El Tran
jueves 11 de junio de 2009
© Sergio Plou
Artículos 2009

    Nunca he tenido coche y tampoco me he muerto. Soy la prueba peatonal de que es posible estar vivo sin gastarse los cuartos en un vehículo. Hace unas décadas me parecía imposible llegar a la cincuentena sin comprar un trasto y reconozco que entonces era una aventura del lejano oeste llegar sano y salvo a Pastriz o a Botorrita. Ir a Broto o a Madrid —no te hablo de Cádiz o Coruña— te convertía en una leyenda. Coger el tren o el autobús durante los tristes años de la dictadura era lo mismo que viajar en una diligencia. Debo estar hecho de amianto, porque todavía me responden los huesos.
    Jamás me he visto en la tesitura de estar detrás de un volante. Obligarme a fregar los cristales y la carrocería de un automóvil, pasar la vaporeta por sus asientos, colgar la banderita de la virgen en el retrovisor y sacudir la bufanda o el cojín del real Zaragoza, que almacena polvo en el salpicadero o contra la luna trasera, es un vicio onanista de los mozos que no acaban de encontrar su propio espacio en el hogar, ese territorio que interpretan como el de su madre o el de su mujer, y donde se sienten poco a gusto extendiendo sus zarrios.
    No iba conmigo gastar los ahorros en comprar un buga, y menos aún convertir el gasto en una prolongación de mis genitales. Si las mujeres que aparecían en los anuncios de antaño, aparentemente deslumbradas por el brillo de unas llaves, eran capaces de irse de paseo con unos hombres que parecían carnuces, tarde o temprano llegarían los géneros a la lamentable conclusión de que no estaban hechos el uno para la otra. O viceversa. Ambos, y ya es mucho decir, comprenderían con el paso del tiempo que estaban hechos para trabajar en la General Motors, donde los jefes les venderían los coches que iban fabricando hasta que llegase la quiebra. Desde el tierno instante de la compra, alimentarle de gasolina, someterle a inspecciones periódicas y perder el tiempo buscándole un dormitorio —ya sea para un rato o para toda la noche— dependería de su estricta responsabilidad. El coche, igual que la hipoteca, el televisor de plasma o el teléfono móvil, representa lo mismo que el colegio de los niños y la banda ancha. El «tunning» es la base del modo de vida occidental. Es tan impersonal el cúmulo de objetos de todos los tamaños que vamos adquiriendo a lo ancho y largo de nuestra existencia, que necesitamos crearles un carácter. Un distintivo que los vuelva auténticos.

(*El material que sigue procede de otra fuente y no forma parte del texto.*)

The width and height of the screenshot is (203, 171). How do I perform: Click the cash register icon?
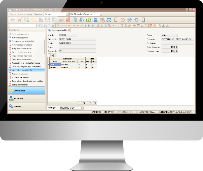pos(68,20)
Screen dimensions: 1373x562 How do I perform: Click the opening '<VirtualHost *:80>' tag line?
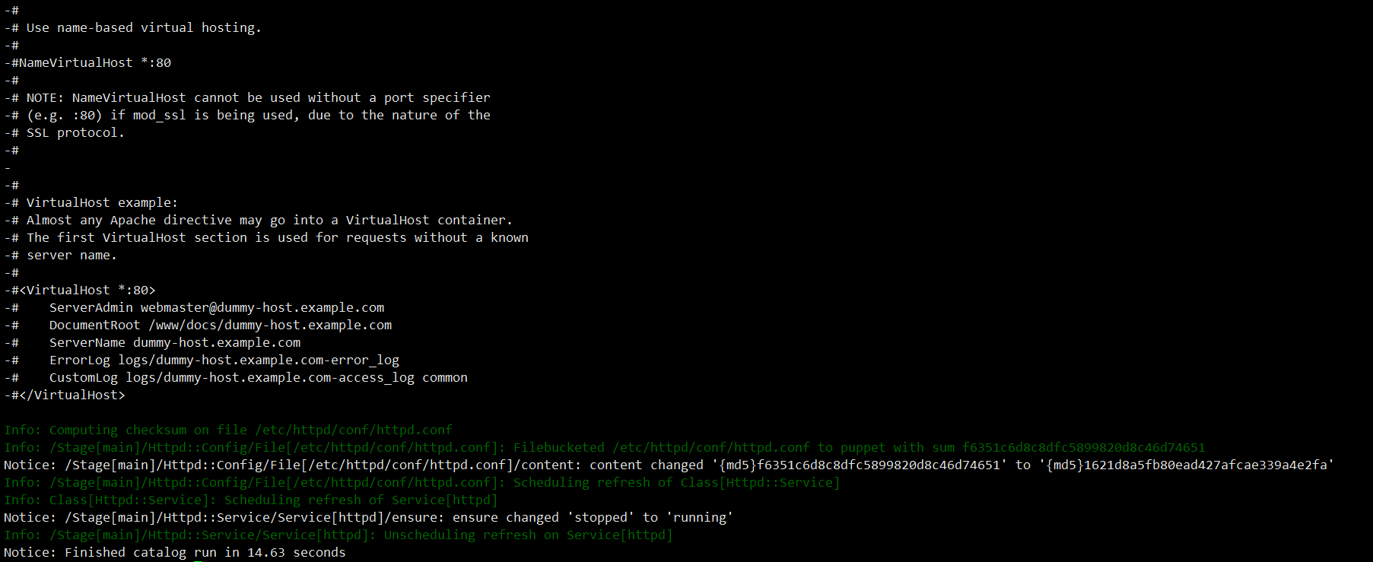coord(84,290)
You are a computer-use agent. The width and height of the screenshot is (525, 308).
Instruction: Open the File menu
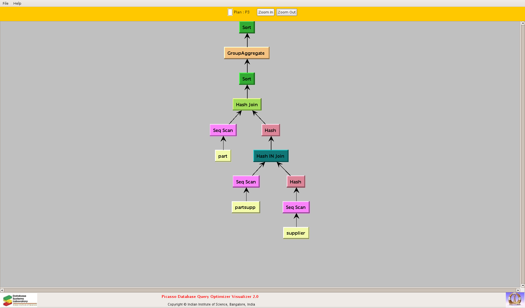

    Bautizamos todo lo que nos venden incluso con nombres de persona y les colgamos del lomo un gorro o un llavero, les calzamos un baldosín o una placa, incluso les añadimos un alerón para llegar a sentir de esta guisa que nuestras propiedades son en verdad propias y originales, especiales o siquiera identificables. Resulta humorístico, pero también idiota, pulsar el mando a distancia del coche, acercarnos hasta la puerta y comprender que no se abre. En la misma calle, de hecho, hay aparcados media docena de vehículos con el mismo logo y en igual color, así que es fácil equivocarse.
    Para «marcar las diferencias», según moda y salario, los consumidores de automóviles fueron empujados por la publicidad a que comprasen un descapotable, después una limusina, más tarde el quad y ahora asistimos a la agonía del tractor. Aún hay peña que va por la calzada conduciendo unas tanquetas —a las que llaman 4x4— que todavía tendrán un sentido en inhóspitos parajes de Islandia, pero que en las ciudades mediterráneas se nos antojan los primos veloces de Massey Ferguson y John Deere, así que harían mejor en poner estos cahivaches a tirar de una trilladora. Es cierto que la gente, gracias a la crisis, se va concienciando de que es un absurdo regalar los mejores espacios a los automóviles y condenar a los peatones a que sorteen todo tipo de obstáculos por ridículas aceras, incluyendo la novedosa presencia de los velocípedos de pago. Va siendo hora de que vuelvan los tranvías, y de que fabriquen también una de esas bombonas que te atas a la espalda y vuelas con propulsión a chorro.